Home My Page Projects PaStiX
Summary Activity Forums Lists Docs News Files

Forum: open-discussion

Monitor Forum | Start New Thread Start New Thread
RE: Solver error [ Reply ]
By: Serban Georgescu on 2014-08-22 10:00
[forum:148828]
Hello XL,

Thank you!
Problem solved, I did not notice the indexing was from 1.
So after adding 1 to the permutation from PETSc, all works.

Regards,
Serban

RE: Solver error [ Reply ]
By: Xavier Lacoste on 2014-08-22 08:06
[forum:148826]
Hello,

I did something similar to you and replace your ordering reading with :

int iLine;
for(iLine = 0; iLine < ncol; iLine++)
perm[iLine] = iLine+1;

This worked for me (on the developement branch but which is not far from yours).
Can you confirm me that it works also for you ?
Is petsc ordering 1 based ?

Regards,

XL.

PS: when basing my permtab to 0 I get this assertion fail error :

Assertion failed: (perm[i] >= 0), function find_supernodes, file kass/src/find_supernodes.c, line 79.

So it may not be your problem...

RE: Solver error [ Reply ]
By: Serban Georgescu on 2014-08-21 09:08
[forum:148824]
Hi XL,

Made a quick test for the distributed version with 1 MPI process.
In this case, we don't need to worry about local and grobal perms.
I added the code below inside simple_dist.
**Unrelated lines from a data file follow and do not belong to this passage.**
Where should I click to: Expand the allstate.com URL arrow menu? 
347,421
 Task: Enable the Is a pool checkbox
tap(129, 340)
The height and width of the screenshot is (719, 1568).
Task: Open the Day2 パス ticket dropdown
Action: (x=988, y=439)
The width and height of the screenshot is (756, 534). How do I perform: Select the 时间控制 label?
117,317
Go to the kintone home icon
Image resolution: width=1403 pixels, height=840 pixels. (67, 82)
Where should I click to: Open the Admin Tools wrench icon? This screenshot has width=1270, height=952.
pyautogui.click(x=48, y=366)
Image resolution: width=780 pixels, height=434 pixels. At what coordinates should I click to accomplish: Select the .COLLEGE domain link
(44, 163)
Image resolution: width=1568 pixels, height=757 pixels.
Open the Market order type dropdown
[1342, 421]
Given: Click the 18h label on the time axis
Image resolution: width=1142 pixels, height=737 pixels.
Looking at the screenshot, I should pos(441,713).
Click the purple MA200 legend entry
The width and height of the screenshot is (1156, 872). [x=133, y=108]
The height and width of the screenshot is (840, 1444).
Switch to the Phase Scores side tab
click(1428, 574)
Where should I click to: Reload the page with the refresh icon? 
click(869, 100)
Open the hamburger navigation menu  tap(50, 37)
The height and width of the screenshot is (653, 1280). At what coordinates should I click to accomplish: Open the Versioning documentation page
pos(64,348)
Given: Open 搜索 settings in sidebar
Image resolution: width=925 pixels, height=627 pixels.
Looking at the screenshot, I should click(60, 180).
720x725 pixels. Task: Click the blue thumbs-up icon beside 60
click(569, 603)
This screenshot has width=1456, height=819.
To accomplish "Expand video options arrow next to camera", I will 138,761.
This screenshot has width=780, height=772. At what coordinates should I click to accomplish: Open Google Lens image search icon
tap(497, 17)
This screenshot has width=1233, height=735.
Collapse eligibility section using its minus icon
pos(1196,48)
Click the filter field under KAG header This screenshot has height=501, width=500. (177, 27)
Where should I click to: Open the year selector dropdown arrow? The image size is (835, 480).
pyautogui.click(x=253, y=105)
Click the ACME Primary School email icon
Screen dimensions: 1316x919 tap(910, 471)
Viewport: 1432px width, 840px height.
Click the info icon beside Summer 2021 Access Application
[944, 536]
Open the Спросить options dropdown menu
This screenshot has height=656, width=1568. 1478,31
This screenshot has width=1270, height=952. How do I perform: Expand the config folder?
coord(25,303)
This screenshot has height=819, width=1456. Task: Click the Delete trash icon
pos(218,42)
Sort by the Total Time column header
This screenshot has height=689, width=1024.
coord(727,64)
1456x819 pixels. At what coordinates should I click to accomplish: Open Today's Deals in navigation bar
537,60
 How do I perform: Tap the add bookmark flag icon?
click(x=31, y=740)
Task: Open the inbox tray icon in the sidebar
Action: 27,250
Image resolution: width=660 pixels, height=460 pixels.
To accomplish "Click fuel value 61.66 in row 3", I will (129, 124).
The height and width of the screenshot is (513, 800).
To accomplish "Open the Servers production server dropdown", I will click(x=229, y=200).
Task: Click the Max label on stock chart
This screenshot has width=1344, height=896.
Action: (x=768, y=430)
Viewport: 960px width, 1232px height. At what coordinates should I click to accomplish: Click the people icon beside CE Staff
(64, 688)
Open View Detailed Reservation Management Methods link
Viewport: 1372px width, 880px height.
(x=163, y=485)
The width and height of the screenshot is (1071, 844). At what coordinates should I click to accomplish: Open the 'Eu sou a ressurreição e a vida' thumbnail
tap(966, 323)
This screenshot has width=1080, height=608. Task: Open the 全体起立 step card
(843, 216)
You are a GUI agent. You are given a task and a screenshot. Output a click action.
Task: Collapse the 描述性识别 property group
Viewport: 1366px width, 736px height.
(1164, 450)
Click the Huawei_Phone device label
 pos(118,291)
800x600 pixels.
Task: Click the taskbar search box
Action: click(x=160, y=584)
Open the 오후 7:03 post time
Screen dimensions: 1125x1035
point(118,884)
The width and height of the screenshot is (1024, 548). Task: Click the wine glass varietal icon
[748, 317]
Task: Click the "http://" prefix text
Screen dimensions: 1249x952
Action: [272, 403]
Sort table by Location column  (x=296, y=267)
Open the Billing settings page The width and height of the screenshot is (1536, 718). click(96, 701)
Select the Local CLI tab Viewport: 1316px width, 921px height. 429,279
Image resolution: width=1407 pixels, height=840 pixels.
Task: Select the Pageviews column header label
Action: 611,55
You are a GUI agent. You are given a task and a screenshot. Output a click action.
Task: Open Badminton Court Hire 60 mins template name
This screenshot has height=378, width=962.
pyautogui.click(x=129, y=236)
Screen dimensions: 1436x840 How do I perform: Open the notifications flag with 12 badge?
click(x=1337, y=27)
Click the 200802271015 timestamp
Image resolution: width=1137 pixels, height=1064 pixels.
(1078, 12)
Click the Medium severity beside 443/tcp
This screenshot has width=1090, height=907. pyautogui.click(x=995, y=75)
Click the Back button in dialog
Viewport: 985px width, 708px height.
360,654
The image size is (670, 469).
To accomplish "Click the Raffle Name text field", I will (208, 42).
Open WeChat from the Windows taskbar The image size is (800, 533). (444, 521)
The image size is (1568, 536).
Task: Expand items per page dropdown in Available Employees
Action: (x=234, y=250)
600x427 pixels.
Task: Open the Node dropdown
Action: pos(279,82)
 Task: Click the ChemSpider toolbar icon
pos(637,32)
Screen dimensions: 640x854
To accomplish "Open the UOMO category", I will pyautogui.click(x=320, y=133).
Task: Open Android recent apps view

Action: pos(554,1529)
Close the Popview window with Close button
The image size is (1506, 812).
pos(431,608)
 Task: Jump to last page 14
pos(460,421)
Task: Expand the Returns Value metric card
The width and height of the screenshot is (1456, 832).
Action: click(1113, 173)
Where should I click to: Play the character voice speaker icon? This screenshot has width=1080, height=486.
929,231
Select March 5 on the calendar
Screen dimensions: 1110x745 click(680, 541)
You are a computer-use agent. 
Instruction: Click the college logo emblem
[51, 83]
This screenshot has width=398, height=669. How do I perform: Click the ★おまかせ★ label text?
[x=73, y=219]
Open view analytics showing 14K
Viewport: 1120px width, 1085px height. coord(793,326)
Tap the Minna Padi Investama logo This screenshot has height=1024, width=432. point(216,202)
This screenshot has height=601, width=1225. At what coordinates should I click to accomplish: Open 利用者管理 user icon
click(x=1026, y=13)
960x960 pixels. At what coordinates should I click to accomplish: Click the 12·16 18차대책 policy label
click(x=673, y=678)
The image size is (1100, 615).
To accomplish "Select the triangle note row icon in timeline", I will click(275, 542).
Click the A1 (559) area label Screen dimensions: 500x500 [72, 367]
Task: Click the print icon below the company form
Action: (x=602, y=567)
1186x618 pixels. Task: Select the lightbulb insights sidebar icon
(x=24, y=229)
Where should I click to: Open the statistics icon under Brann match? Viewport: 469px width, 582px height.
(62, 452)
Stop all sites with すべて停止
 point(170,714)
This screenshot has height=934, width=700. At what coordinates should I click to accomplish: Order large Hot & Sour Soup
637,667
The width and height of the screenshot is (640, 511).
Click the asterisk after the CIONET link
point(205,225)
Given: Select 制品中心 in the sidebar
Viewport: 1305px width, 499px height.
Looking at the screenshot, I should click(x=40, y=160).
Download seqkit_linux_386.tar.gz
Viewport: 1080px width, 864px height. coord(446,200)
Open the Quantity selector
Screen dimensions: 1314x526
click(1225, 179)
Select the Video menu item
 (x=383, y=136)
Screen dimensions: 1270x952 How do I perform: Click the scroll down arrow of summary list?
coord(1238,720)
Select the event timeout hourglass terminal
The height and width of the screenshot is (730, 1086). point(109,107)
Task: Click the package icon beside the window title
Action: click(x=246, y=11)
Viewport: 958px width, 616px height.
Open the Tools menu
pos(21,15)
/*******************************************/
/* Read permutation */
/*******************************************/

perm = malloc(ncol*sizeof(pastix_int_t));
char lineBuffer[255];

if (!mpid)
{
FILE *f = fopen("ordering.dat", "r");
int iLine;
if (f != NULL)
{
printf("Reading custom ordering from ordering.dat\n");

// Skip first 4 rows
for (iLine = 0; iLine < 4; iLine++)
fgets(lineBuffer, 255, f);

// Read the rest
for (iLine = 0; iLine < ncol; iLine++)
{
int ind, val;
fscanf(f, "%d %d", &ind, &val);
perm[iLine] = val;
}

fclose(f);
}
}

iparm[IPARM_ORDERING] = API_ORDER_PERSONAL;

/*******************************************/
/* Call pastix */
/*******************************************/
/* No need to allocate invp in dpastix */

PRINT_RHS("RHS", rhs, ncol, mpid, iparm[IPARM_VERBOSE]);

...

However, this crashes so I guess I am doing something wrong.

WARNING: metis or personal ordering can't be used without kass, forced use of kass.

...
Time to find the supernode (direct) 17.6 s
Number of supernode for direct factorization 10556
*** glibc detected *** /home/serban/Programs/pastix_release_93185ac/src/example/bin/simple_dist: double free or corruption (out): 0x000000000716ff10 ***



Regards,
Serban

RE: Solver error [ Reply ]
By: Xavier Lacoste on 2014-08-21 08:57
[forum:148820]
Hi,

Yes this would disable scotch and use your permutation.
In distributed mode, the permutation is also distributed and their is no need to set the invp).
If you have a global permutation you have to be sure that :
global_perm[loc2glob[iter]-1] = local_perm[iter]

In Centralized mode, the permutation is centralized and you need to give the reverse permutation via invp. (perm[invp[i]-1] = i+1)

Regards,

XL.

RE: Solver error [ Reply ]
By: Serban Georgescu on 2014-08-21 08:15
[forum:148819]
Hello guys,

Thanks for the support.

I have been running using different configuration and I think I have found a pattern. The crash seems to be related to the MPI that I am using.

The MPI that I am using by default is mpi/intel/4.0.1.007.
With this I consistenly get the following two types of errors:

(1): ERROR: hgraphOrderHf: internal error

or

- 3 : Envois 463 - Receptions 1766 -
- 0 : Envois 349 - Receptions 1649 -
Assertion failed in file ../../ch3_progress.c at line 1160: pkt->type >= 0 && pkt->type < MPIDI_NEM_PKT_END
internal ABORT - process 0

If I now switch to mpi/intel/5.0.0.028 or mpi/intel/4.1.3.045, everyting runs fine. I can reproduce the same error for another matrix as well.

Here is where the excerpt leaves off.